After Virtue by Alasdair MacIntyre

”The key question for men is not about their own authorship; I can only answer the question ‘What am I to do?’ if I can answer the prior question ‘Of what stories do I find myself a part?”

”The key question for men is not about their own authorship; I can only answer the question ‘What am I to do?’ if I can answer the prior question ‘Of what stories do I find myself a part?”

This book sets out to answer two questions about the world we live in: why are the defining characters of our time - the Manager, Therapist, Protester, Aesthete - so sterile? And why are the moral disagreements of our culture so immobile, growing louder and louder but never developing?
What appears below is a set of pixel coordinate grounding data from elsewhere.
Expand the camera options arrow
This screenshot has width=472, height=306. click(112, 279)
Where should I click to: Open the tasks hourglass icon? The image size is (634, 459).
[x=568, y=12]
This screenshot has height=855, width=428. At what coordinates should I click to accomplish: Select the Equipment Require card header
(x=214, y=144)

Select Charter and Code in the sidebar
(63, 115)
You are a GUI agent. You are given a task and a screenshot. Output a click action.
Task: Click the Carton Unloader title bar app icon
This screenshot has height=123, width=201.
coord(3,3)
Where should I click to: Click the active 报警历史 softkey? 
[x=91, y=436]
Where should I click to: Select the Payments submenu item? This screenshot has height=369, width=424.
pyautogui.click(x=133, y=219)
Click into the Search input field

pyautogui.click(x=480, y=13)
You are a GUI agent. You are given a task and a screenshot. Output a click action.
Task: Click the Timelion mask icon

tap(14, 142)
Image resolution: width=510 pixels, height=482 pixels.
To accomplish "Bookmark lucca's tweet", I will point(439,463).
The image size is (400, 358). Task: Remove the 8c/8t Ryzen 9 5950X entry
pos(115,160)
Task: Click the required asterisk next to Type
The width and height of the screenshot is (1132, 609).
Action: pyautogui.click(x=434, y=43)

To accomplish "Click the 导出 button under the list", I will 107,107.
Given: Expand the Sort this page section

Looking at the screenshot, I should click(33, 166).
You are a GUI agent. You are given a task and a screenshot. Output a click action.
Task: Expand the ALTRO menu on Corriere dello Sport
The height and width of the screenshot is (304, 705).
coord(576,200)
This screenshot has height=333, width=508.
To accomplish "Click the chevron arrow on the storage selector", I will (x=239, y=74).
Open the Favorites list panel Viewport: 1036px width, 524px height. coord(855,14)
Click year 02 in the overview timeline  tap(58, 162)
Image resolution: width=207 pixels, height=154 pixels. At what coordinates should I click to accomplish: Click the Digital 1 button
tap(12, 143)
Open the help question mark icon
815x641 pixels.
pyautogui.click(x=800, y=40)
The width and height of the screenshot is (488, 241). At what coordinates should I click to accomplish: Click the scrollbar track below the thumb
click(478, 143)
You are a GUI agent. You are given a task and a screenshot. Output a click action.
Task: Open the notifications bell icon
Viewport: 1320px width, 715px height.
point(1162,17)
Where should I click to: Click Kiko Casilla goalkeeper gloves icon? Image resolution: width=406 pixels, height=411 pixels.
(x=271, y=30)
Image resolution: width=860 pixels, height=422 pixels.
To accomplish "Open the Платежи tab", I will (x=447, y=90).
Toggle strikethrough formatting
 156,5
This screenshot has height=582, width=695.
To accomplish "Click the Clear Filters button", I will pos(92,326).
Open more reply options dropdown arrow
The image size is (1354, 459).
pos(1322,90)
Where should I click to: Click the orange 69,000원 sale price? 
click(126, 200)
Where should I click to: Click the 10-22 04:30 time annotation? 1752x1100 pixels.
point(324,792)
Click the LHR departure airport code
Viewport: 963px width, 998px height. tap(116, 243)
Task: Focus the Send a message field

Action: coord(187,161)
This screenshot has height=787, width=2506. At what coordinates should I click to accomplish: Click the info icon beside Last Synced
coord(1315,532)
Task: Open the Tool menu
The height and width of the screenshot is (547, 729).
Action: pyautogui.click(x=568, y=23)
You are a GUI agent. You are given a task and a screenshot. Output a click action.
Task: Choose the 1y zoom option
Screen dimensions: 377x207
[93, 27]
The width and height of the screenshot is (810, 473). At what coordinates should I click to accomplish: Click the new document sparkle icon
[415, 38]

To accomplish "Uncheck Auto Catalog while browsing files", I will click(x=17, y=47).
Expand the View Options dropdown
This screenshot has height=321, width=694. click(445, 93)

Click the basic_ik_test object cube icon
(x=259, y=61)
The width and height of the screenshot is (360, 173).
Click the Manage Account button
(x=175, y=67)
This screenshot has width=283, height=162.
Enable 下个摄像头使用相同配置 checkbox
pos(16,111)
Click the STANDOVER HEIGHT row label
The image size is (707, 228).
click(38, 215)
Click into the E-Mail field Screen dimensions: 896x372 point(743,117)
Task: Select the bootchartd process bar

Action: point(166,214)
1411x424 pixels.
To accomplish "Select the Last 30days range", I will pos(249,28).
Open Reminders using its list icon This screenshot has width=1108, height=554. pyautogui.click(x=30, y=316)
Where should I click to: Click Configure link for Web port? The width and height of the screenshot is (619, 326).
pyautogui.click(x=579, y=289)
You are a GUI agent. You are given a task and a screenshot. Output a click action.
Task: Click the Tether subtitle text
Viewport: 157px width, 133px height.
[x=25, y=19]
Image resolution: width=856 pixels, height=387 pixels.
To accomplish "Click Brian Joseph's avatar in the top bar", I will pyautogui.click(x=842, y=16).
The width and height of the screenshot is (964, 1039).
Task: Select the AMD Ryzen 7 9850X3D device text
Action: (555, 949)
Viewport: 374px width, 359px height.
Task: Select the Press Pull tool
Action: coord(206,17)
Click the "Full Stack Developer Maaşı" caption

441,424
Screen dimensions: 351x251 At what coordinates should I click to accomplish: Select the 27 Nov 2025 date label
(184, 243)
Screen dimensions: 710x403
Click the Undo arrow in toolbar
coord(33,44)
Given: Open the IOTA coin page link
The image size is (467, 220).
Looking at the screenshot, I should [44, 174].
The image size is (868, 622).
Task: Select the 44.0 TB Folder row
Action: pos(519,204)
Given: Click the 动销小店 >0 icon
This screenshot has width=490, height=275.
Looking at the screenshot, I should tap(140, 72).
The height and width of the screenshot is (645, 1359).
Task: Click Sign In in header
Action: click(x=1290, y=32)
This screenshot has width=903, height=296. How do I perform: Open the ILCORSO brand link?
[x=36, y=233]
To find the roots of these failures of modernity, Alasdair MacIntyre tracks backwards to their immediate root in the various dead ends of the Enlightenment project. Going beyond this, he seeks to understand the evolution of Western thought that the Enlightenment rebelled against. Through the works of Immanuel Kant, David Hume, and Diderot, Soren Kierkegaard and Nietzsche, he shows how the Enlightenment sought freedom by kicking the ‘irrational’ telos out of the arrangement ‘human nature/ virtuous action / human flourishing’. This has committed them (and their successors to the present day) to the attempt to justify virtuous action with its end-goal removed. MacIntyre is sympathetic to these philosopher’s intention, but relentless in his finding that each attempt fails, even by its own standards. The tradition of Western philosophy, hence our politics and our moral discourse, are broken, and, within their present channels, irreparably so. Boosters like Stephen Pinker aside, we cannot “Enlighten” our way out of the failures of Enlightenment. MacIntyre is particularly scathing about the emotivism (divergence between the meanings and usage of words) that plagues our present is the ultimate result of the Enlightenment.

And yet… many of us feel and act on the urges to improve ourselves, to act with honor or increasing skill. MacIntyre takes this instinct seriously and seeks to create a genealogy of morals that might allow us to start a new tradition capable of defining the highest good of Man, not in the narrow roles or functions of modern life, but as man. This unrepentant search for where we are and how we got here, and MacIntyre’s lack of illusions about the implications of his conclusions, gives this book a certain magnificence.